— Мать-то береги, она одна у тебя. Береги её…

Юноша смотрел на неё затуманенными от слёз глазами.

Григорий оглядел негустую толпу. Стояли кучкой с ружьями мужики и среди них — Иннокентий Плужников, Тимофей Селезнёв, Ефим Полозков. Григорий думал, что теперь он особенно на виду у всех и не должен показывать слабости. Он подошёл к свеженасыпанному холмику, встал ка одно колено, снял шапку, поклонился молча. Так же молча надел шапку и пошёл впереди всех. За ним, переговариваясь, врассыпную потянулись в деревню мужики, бабы. Жену Мотылькова вели под руки.

И здесь не обошлось без Селивёрста. Улучив минуту, он вдруг подошёл к вдове и сказал:

— Так-то вот, убили мужика через политику. Пахал бы себе да сеял — и был бы жив… Не сиротил бы тебя с детьми!

И быстро отошёл, зло покосившись на Григория и кучку коммунистов…

Но ещё большую провокацию подпустил он, когда снимали с него допрос.

— Это что же, всех что ли нас заарестуете теперь?

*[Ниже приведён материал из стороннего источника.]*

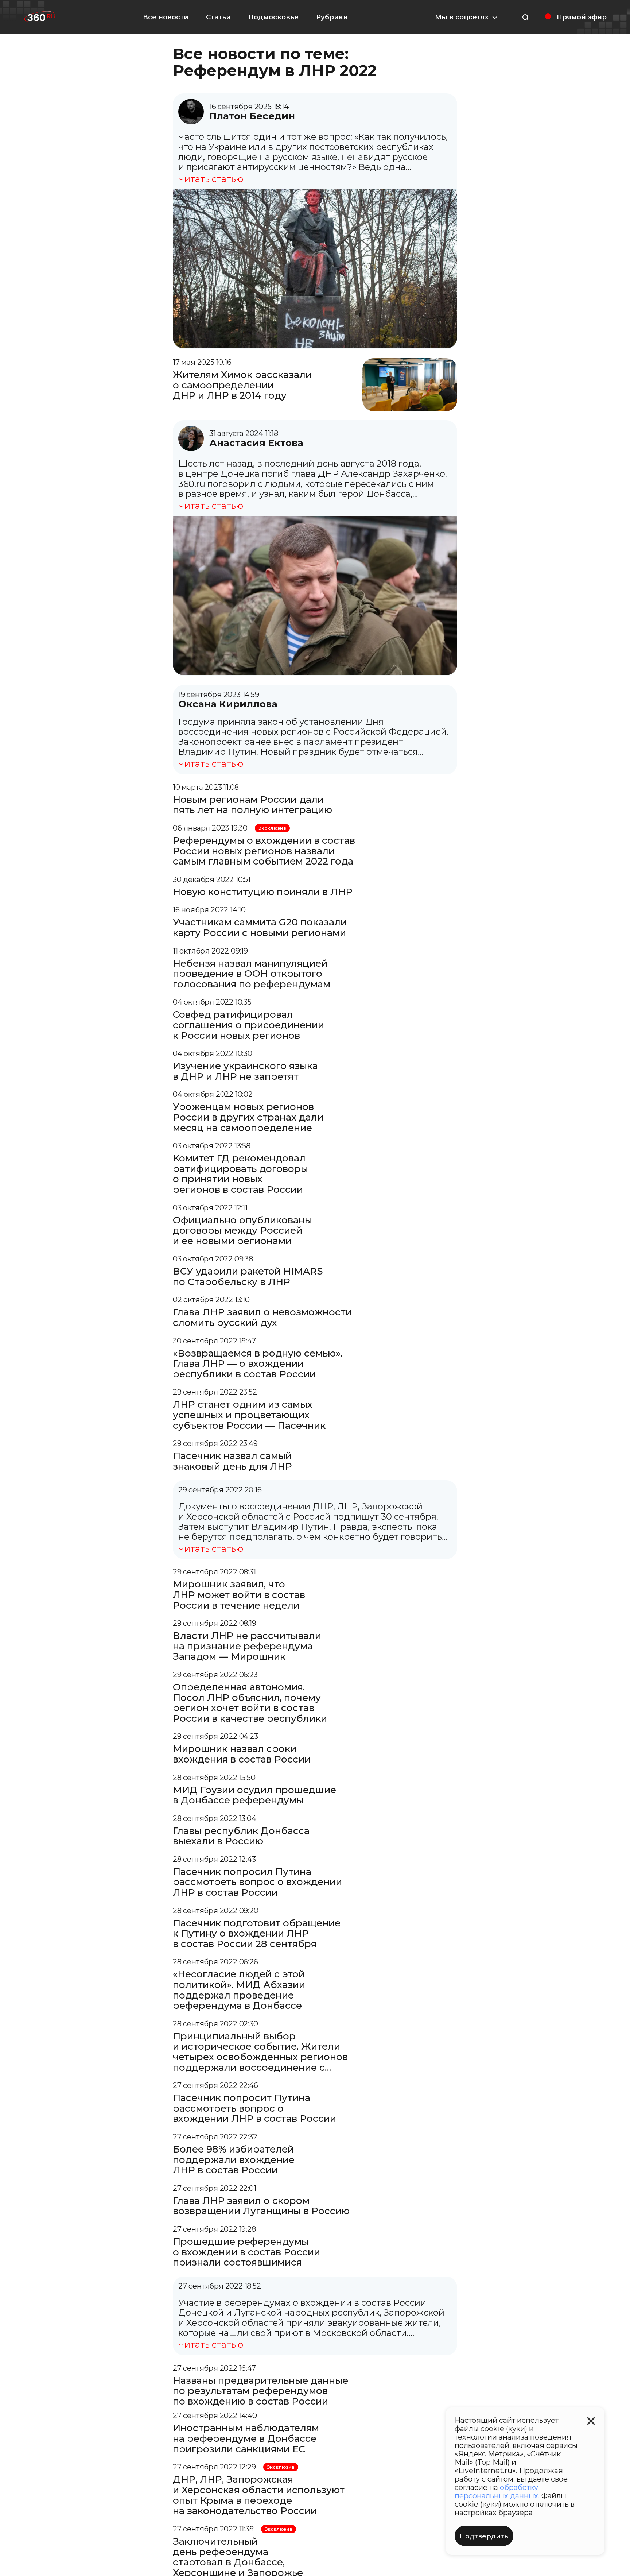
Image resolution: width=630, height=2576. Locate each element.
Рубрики (332, 17)
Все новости (165, 17)
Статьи (218, 17)
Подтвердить (484, 2536)
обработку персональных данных (496, 2491)
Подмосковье (273, 17)
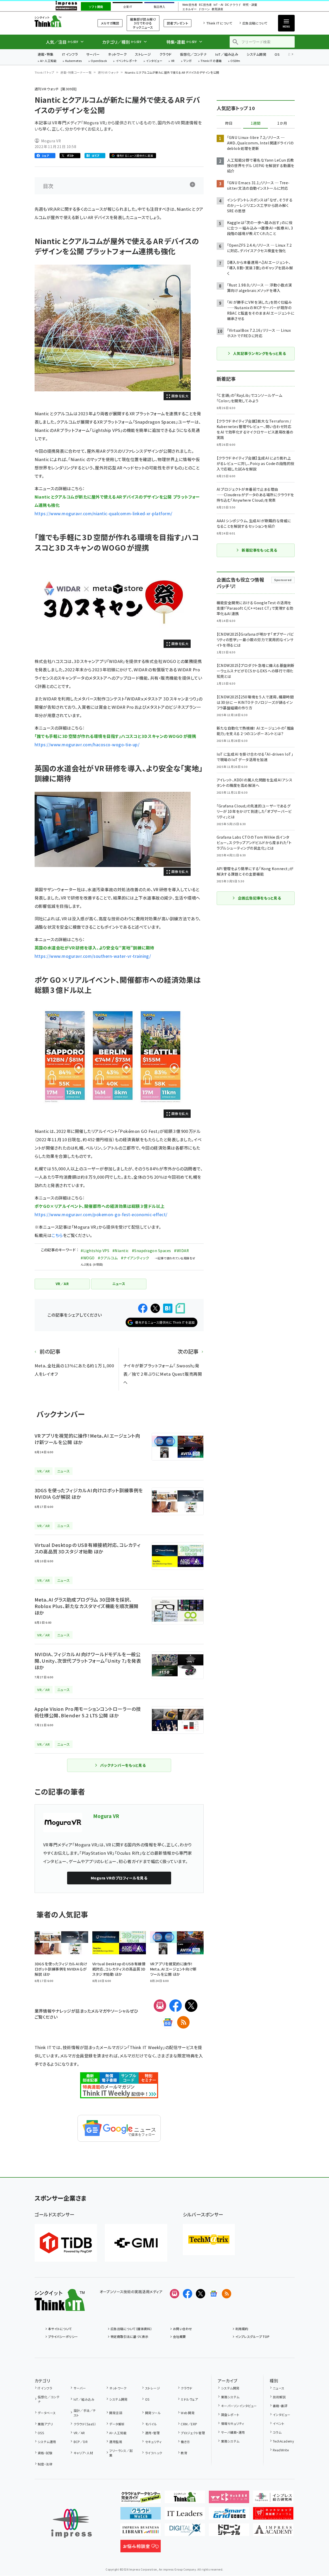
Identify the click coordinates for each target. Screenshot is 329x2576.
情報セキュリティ (232, 2423)
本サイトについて (60, 2328)
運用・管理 (152, 2433)
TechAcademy (283, 2441)
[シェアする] (142, 1308)
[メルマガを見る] (174, 2293)
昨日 (229, 123)
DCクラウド (233, 4)
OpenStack (99, 61)
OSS (41, 2433)
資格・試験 (45, 2453)
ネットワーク (117, 54)
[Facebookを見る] (187, 2293)
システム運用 (47, 2441)
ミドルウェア (189, 2399)
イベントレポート (126, 61)
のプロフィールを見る (119, 1877)
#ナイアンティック (135, 1257)
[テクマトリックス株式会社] (209, 2239)
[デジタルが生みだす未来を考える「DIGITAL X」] (185, 2532)
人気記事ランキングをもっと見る (259, 353)
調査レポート (230, 2414)
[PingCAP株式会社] (66, 2243)
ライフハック (153, 2453)
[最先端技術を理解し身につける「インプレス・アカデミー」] (273, 2532)
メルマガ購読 (110, 23)
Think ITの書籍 (211, 61)
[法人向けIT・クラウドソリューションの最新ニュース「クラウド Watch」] (140, 2515)
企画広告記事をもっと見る (259, 898)
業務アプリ (45, 2424)
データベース (47, 2413)
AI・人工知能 (48, 61)
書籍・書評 (280, 2405)
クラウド (165, 54)
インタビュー (154, 61)
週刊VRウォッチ (108, 72)
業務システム (230, 2397)
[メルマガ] (160, 2005)
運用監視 (115, 2441)
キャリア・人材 (83, 2453)
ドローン (204, 9)
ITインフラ (70, 54)
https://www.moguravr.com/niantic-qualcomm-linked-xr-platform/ (103, 513)
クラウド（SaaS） (85, 2424)
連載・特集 (46, 54)
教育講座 (217, 9)
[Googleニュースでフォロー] (213, 2293)
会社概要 (179, 2336)
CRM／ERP (189, 2424)
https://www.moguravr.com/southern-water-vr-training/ (93, 956)
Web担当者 (189, 4)
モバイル (151, 2424)
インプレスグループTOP (252, 2336)
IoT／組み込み (226, 54)
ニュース (279, 2388)
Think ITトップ (44, 72)
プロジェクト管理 (193, 2433)
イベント (279, 2423)
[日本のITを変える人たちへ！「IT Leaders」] (185, 2515)
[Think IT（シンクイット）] (60, 2307)
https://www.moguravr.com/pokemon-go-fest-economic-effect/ (101, 1214)
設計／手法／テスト (85, 2412)
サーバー (93, 54)
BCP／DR (81, 2441)
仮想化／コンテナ (193, 54)
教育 (184, 2453)
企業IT (127, 6)
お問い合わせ (182, 2328)
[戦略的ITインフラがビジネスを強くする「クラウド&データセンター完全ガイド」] (140, 2499)
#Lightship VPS (95, 1250)
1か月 (282, 123)
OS (277, 54)
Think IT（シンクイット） (60, 21)
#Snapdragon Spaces (151, 1250)
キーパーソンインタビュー (239, 2405)
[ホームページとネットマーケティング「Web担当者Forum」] (229, 2499)
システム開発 (256, 54)
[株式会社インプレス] (71, 2523)
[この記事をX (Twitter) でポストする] (155, 1308)
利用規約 (241, 2328)
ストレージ (143, 54)
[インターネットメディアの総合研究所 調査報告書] (273, 2499)
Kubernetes (73, 61)
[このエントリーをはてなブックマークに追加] (167, 1308)
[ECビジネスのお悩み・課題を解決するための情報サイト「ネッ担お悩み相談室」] (140, 2548)
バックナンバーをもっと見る (123, 1765)
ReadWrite (281, 2450)
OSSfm (235, 61)
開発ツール (153, 2413)
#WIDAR (181, 1250)
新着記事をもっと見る (259, 550)
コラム (277, 2432)
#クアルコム (108, 1257)
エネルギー (189, 9)
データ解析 (117, 2424)
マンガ (187, 61)
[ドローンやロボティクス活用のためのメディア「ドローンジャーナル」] (229, 2532)
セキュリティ (153, 2441)
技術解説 (279, 2397)
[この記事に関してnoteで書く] (180, 1308)
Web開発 (188, 2413)
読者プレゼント (177, 23)
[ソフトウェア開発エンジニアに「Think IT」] (185, 2499)
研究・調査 (250, 4)
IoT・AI (218, 4)
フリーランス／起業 (121, 2452)
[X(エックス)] (191, 2005)
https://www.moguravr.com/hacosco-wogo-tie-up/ (87, 744)
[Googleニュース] (168, 2022)
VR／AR (79, 2433)
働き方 (185, 2441)
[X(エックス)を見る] (200, 2293)
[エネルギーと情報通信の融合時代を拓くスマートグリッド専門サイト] (229, 2515)
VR (173, 61)
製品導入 (159, 6)
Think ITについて (219, 23)
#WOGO (87, 1257)
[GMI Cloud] (136, 2243)
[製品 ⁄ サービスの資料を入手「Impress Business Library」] (140, 2532)
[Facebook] (175, 2005)
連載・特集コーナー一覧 (76, 72)
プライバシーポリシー (63, 2336)
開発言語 (115, 2413)
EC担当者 (205, 4)
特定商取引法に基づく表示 (130, 2336)
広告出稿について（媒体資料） (131, 2328)
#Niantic (120, 1250)
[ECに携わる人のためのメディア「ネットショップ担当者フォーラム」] (273, 2515)
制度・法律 (45, 2464)
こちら (57, 1235)
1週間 (256, 123)
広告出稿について (254, 23)
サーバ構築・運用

— Кого это всех? — испытующе посмотрел на него милиционер.

— Самостоятельных мужиков… Всю деревню!

— За что же всю-то деревню?

— За то, что предлог есть.

— Это на что ты намекаешь?

— На то, о чём вся деревня говорит, а не я один, — отозвался он. — Может, его нарочно свои стукнули, чтобы закричать: «Наших бьют!»

— Ты мне за всю деревню не говори! — не вытерпел милиционер. — За себя отвечай!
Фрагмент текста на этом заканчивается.